Major Updates: The Anthropic Ecosystem
Anthropic has refined its architectural framework by decoupling MCP and Skills, While MCP handles the "how" of connecting to tools like GitHub or Notion, the new Agent Skills standard provides the "why" and "when", encoding institutional knowledge into portable, reusable instruction sets.
OpenAI & The Frontier of Reasoning
OpenAI launched GPT-5.2-Codex on December 18, 2025, specifically optimized for agentic software engineering and complex, real-world repository tasks. Built for long-horizon tasks, it utilizes "context compaction" to sustain extended sessions, allowing it to perform large-scale refactors and migrations without losing track of project goals.

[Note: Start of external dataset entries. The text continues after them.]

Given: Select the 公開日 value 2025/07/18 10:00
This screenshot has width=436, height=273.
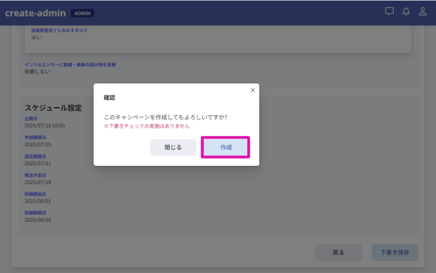Looking at the screenshot, I should (44, 126).
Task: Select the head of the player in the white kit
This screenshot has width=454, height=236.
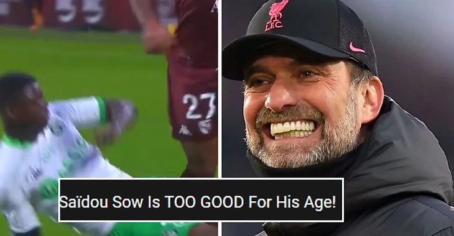Action: tap(23, 106)
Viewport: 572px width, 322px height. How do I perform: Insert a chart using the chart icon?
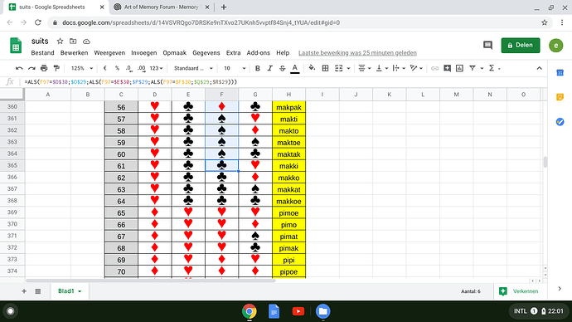(x=459, y=68)
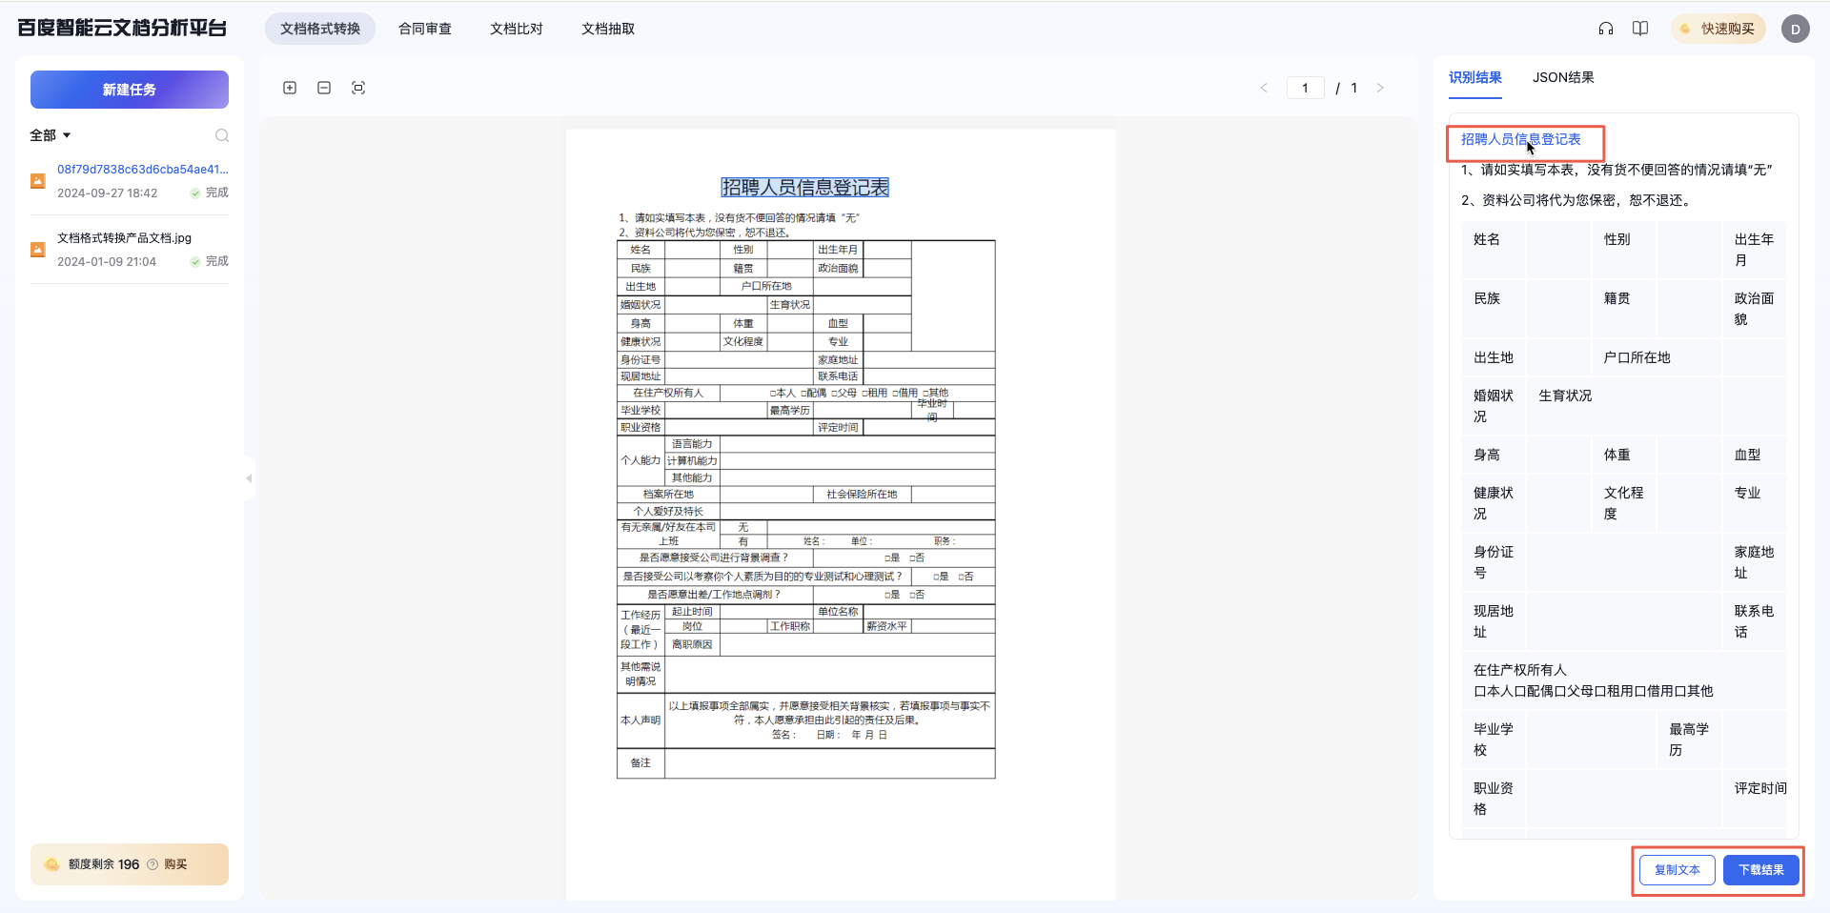Click the 新建任务 button
The image size is (1830, 913).
click(x=130, y=90)
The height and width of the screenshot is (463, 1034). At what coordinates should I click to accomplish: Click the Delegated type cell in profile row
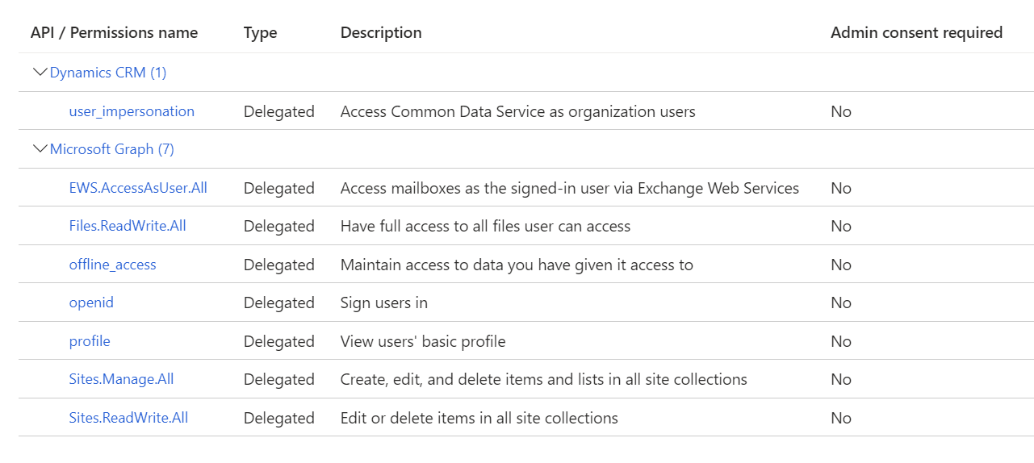(x=279, y=341)
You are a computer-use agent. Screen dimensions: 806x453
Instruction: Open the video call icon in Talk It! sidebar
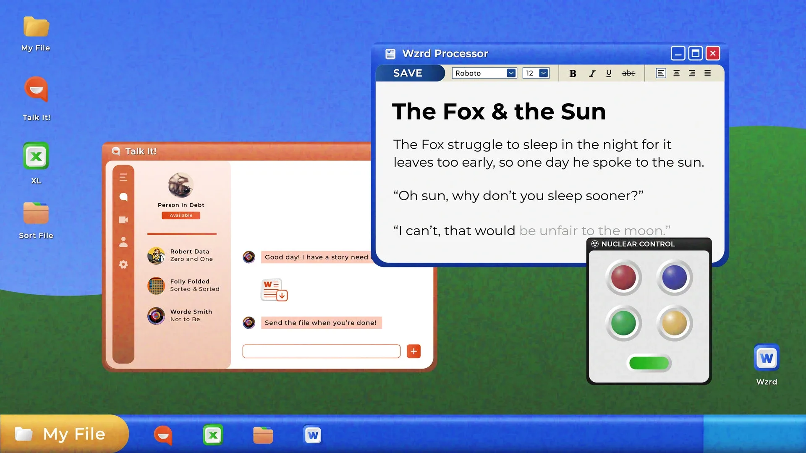coord(123,220)
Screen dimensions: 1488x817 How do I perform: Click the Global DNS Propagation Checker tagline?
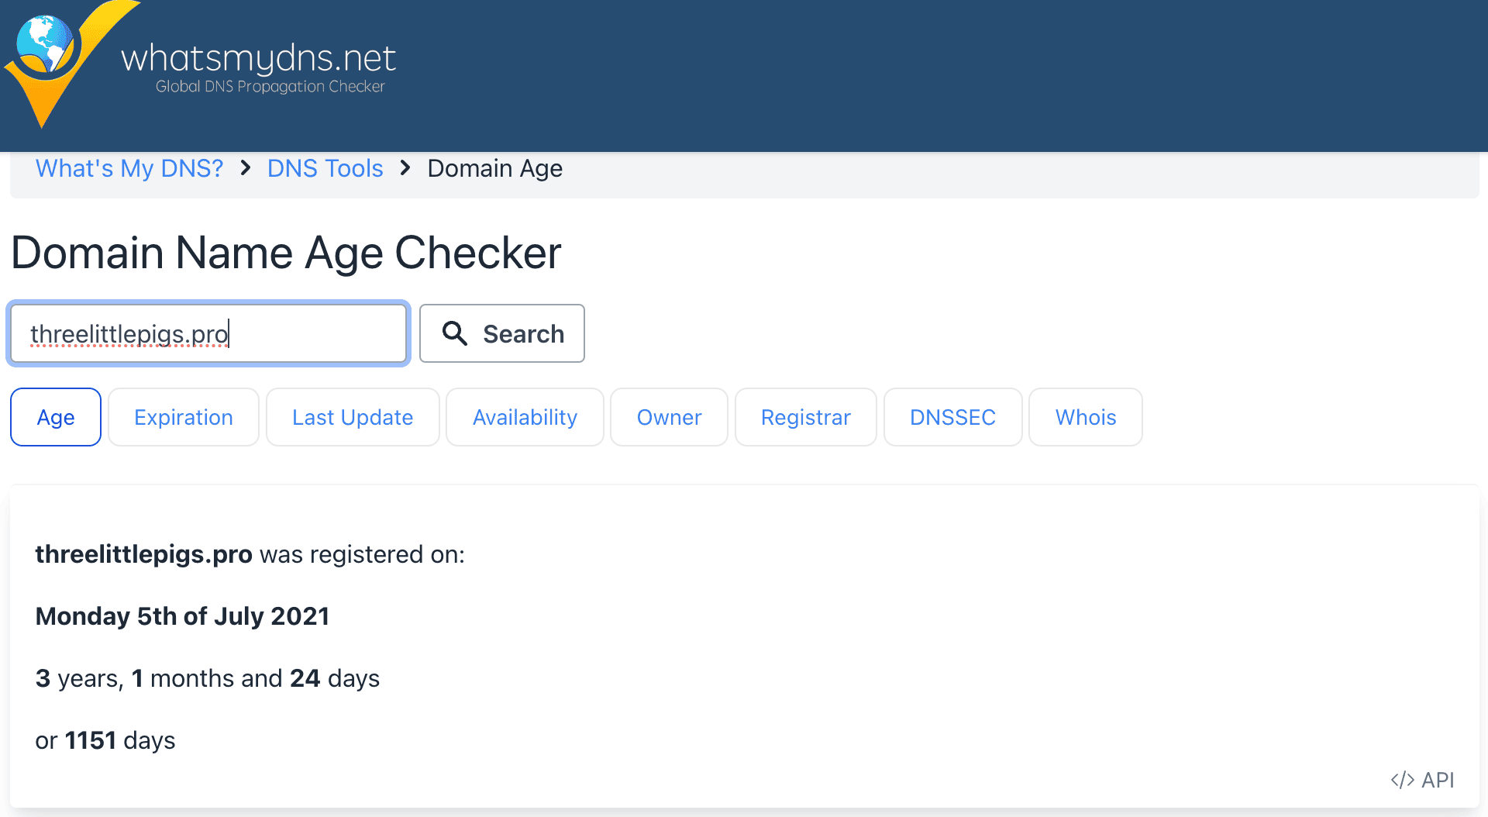pyautogui.click(x=270, y=86)
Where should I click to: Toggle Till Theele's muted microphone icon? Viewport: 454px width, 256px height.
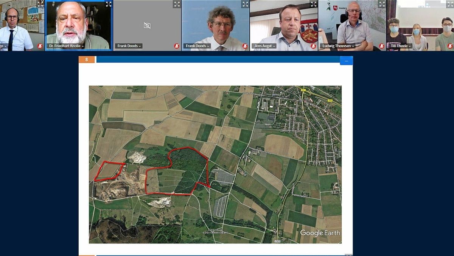point(450,46)
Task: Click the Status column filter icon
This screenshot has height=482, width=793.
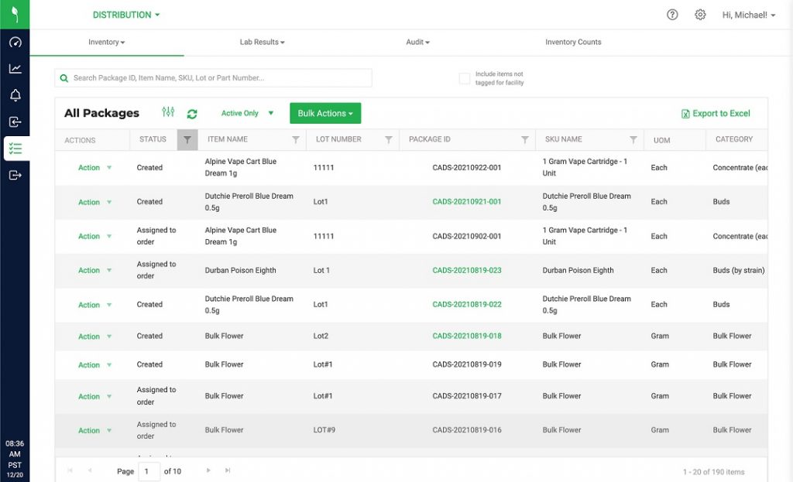Action: (x=187, y=140)
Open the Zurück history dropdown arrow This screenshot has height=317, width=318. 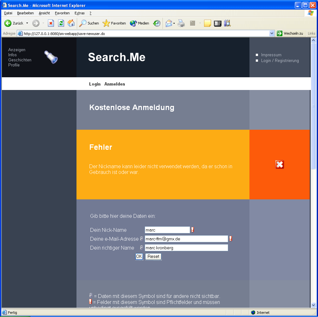click(27, 23)
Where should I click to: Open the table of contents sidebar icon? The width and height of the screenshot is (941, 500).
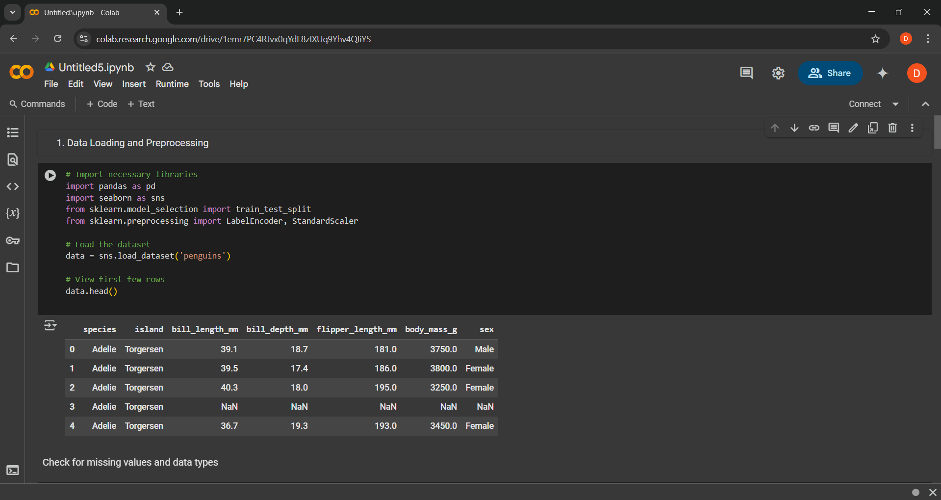[x=13, y=132]
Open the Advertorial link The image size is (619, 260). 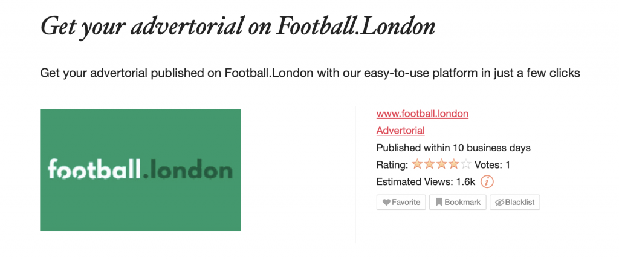pyautogui.click(x=400, y=131)
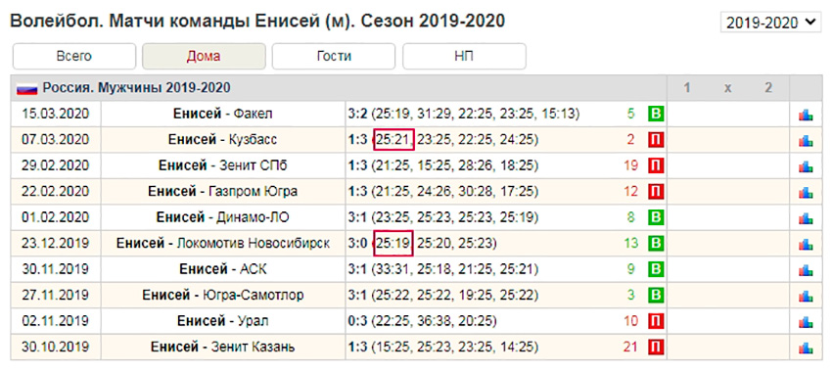832x373 pixels.
Task: Switch to the Гости tab
Action: (x=334, y=56)
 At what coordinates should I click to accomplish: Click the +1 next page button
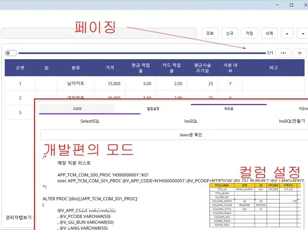click(283, 53)
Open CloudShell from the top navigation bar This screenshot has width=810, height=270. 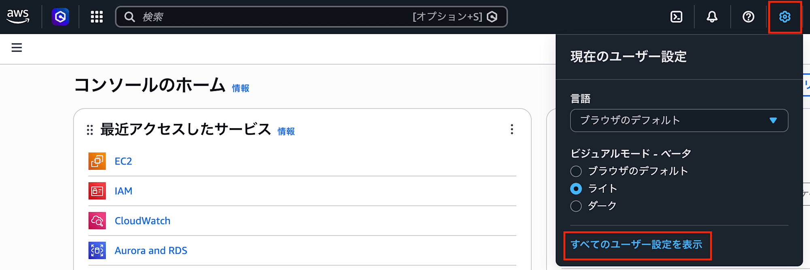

ChatGPT Atlas: Defending Against Prompt Injection
OpenAI released a major security update for the ChatGPT Atlas browser's "Agent Mode" to combat sophisticated prompt injection. The update features an adversarially trained model and an automated "AI Red Teaming" system that uses reinforcement learning to simulate hackers. This defense targets "indirect injections", where malicious instructions hidden in emails or webpages could hijack the agent to perform unauthorized actions like sending financial transactions or resignation letters.
Agent Security: The Cursor RCE Reality Check
Security firm Cyata Security uncovered a high-severity Remote Code Execution (RCE) vulnerability (CVE-2025-64106) in the Cursor IDE. The exploit abused the MCP installation workflow, using deep-links to mask malicious system-level commands behind the branding of trusted tools like Playwright. This discovery emphasizes that as AI IDEs grant agents system-level permissions, the installation UI must be treated as a hardened security boundary rather than a convenience. Cursor 1.7 normalized file paths and compared them case-insensitively.
My Thoughts: What National Scale Agentic AI Means for MCP Security and Trust
Large-scale government use changes the tone of this entire space. When agents are trusted with national research workloads, safety and control stop being optional. It pushes the ecosystem toward more clearer boundaries, better defaults, and systems that can hold their rules over long, complex tasks without drifting.
It’s also encouraging to see more restraint built in where it matters. Stronger protections for younger users and deeper work on making model reasoning easier to supervise show a shift toward responsibility. The future of agents will depend less on intelligence alone and more on reliability, limits, and trust.